A couple of days before I told Yamashita Sensei I was not going to attend the up coming Shinsa, I was going to wait until Spring. I felt I needed more practice and many corrections to fix. I felt there was no need for me to rush. I need Not to be so focus to be so focused on the “prize” but the skill. He said something in Japanese that I did not understand, he said it was some “saying” about looking forward to something and the pleasure of achieving it. Anyway he sort of said it was a good idea. He said the Kaicho would be good at helping me achieve that skill level. I told him yes, the Kaicho has been very helpful. He is my favorite other than him, I did not say that part, it is just my thought, for you reading. Anyway. I have a “sempai” in Canada who was testing for yondan when I was testing for nidan, he just pass his Yondan Shinsa.

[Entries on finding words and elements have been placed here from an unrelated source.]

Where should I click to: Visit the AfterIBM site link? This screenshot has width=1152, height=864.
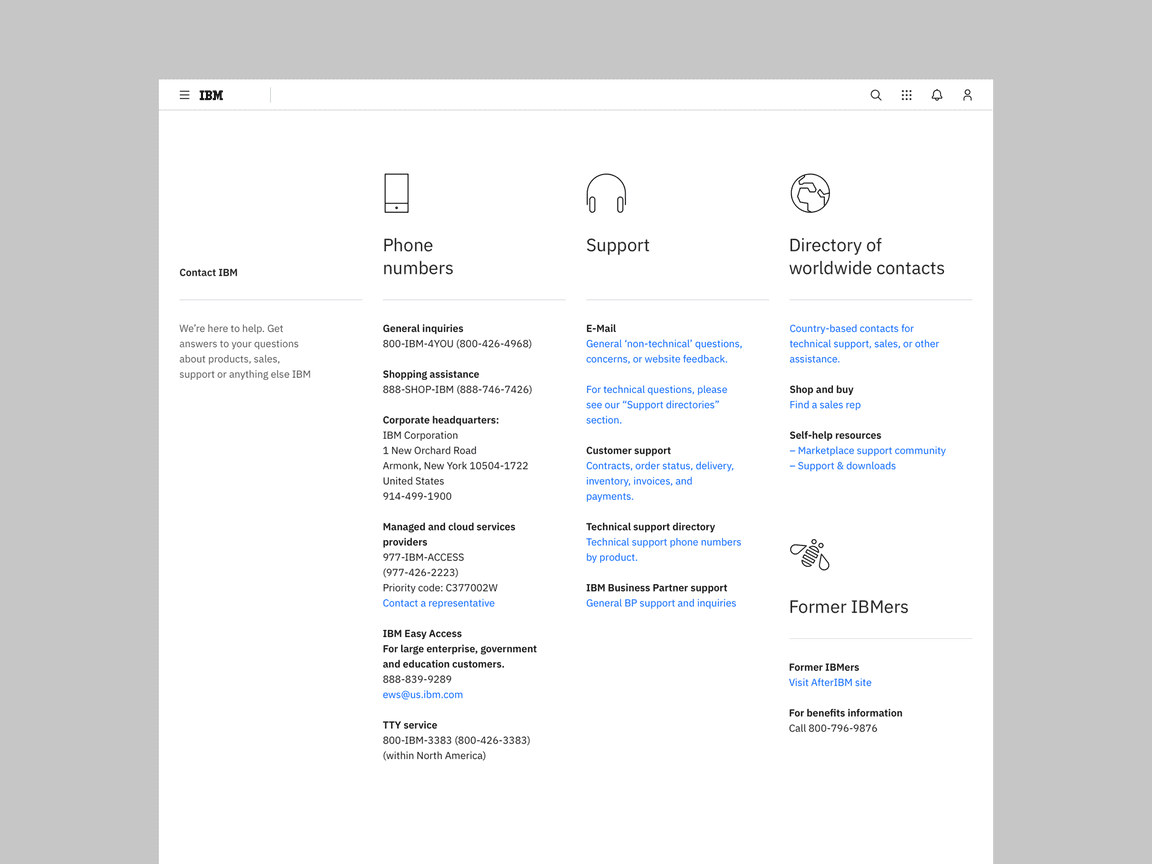click(x=829, y=683)
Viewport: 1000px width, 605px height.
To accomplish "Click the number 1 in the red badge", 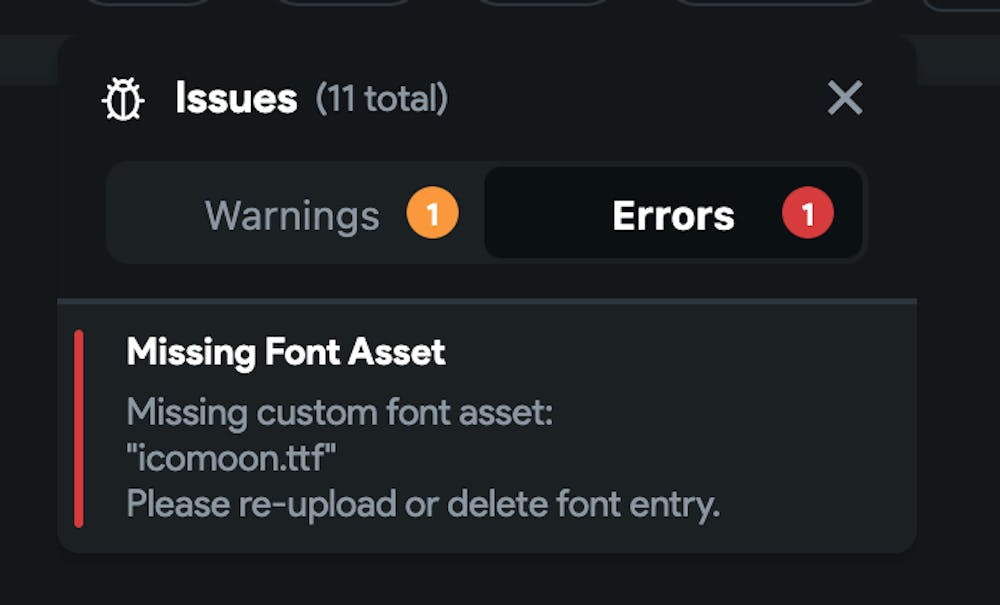I will pyautogui.click(x=807, y=215).
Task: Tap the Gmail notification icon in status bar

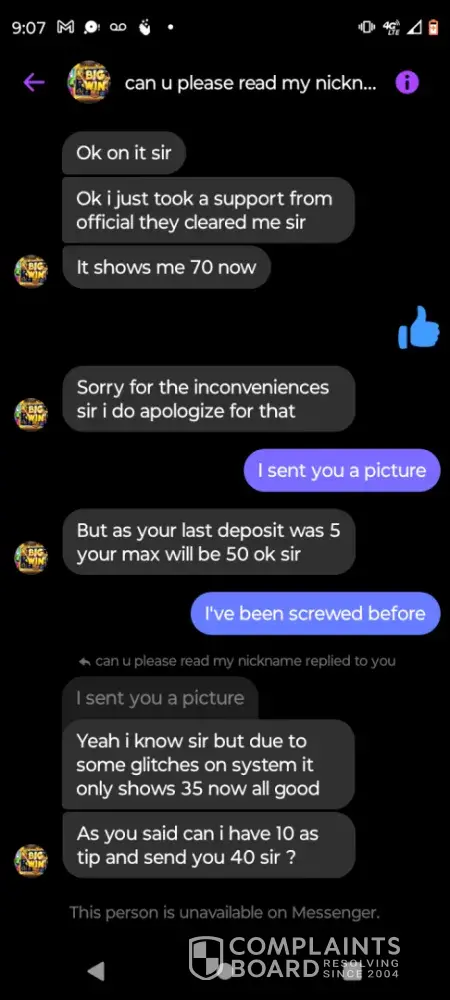Action: tap(66, 27)
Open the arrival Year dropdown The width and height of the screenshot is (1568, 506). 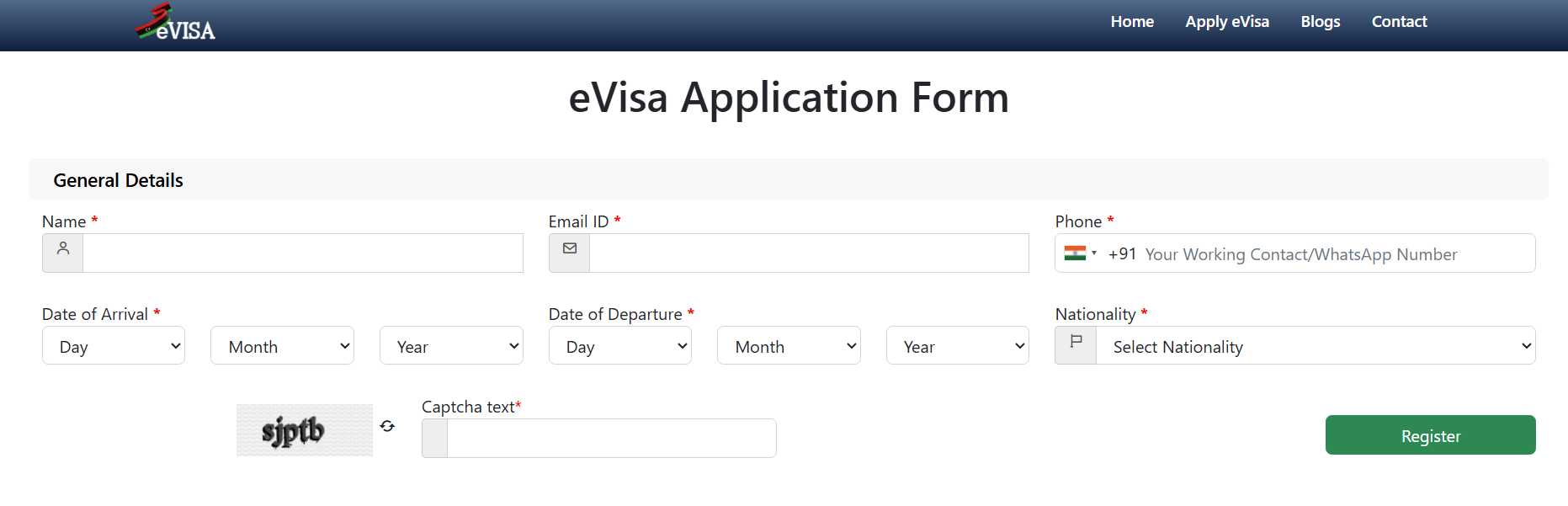[451, 346]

This TaiKai confirmed to me I was making the right choice to wait and train more. With my new knowledge of the certainty it is not just about hitting and want to sharpen up overall as well as my hits. I want to feel I deserved to pass, not I got lucky. This mind set I believe will put me closer to Go-dan when Yondan is reached. In fact I should be training as if going for Godan not YonDan. This was my lesson from the TaiKai.